:: AVAILABLE RECORDS ::

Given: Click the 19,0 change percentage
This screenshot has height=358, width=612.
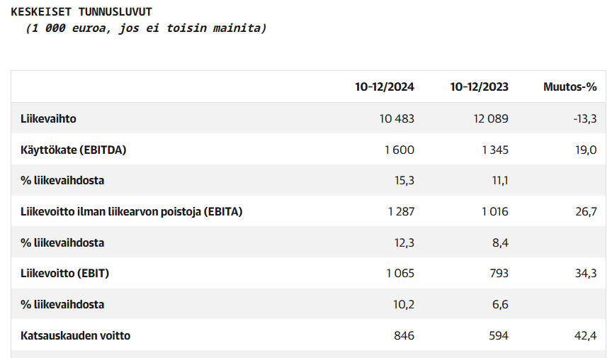Looking at the screenshot, I should point(587,150).

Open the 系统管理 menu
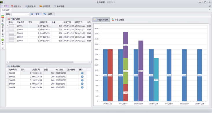point(59,6)
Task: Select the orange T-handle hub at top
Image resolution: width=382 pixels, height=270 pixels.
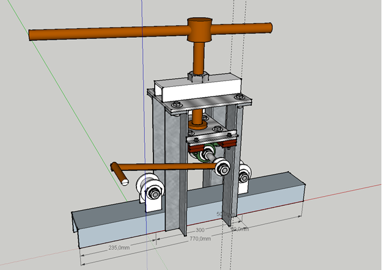Action: (x=199, y=27)
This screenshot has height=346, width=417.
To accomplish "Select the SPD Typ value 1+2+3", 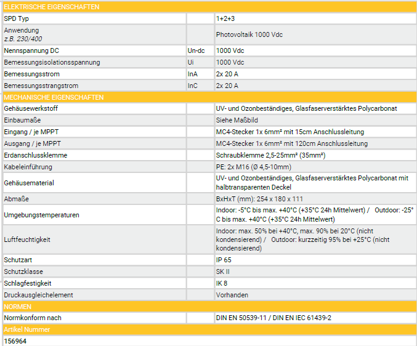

:::

*WHAT TO WORK ON:* Reproduce the lines from the line with "Open the 系统管理 menu" through the last line of the entries exactly, including both ends and excluding pictures.

*SOLUTION BELOW:*
Open the 系统管理 menu
point(59,6)
Task: Select the orange T-handle hub at top
Image resolution: width=382 pixels, height=270 pixels.
Action: (x=199, y=27)
This screenshot has height=346, width=417.
To accomplish "Select the SPD Typ value 1+2+3", 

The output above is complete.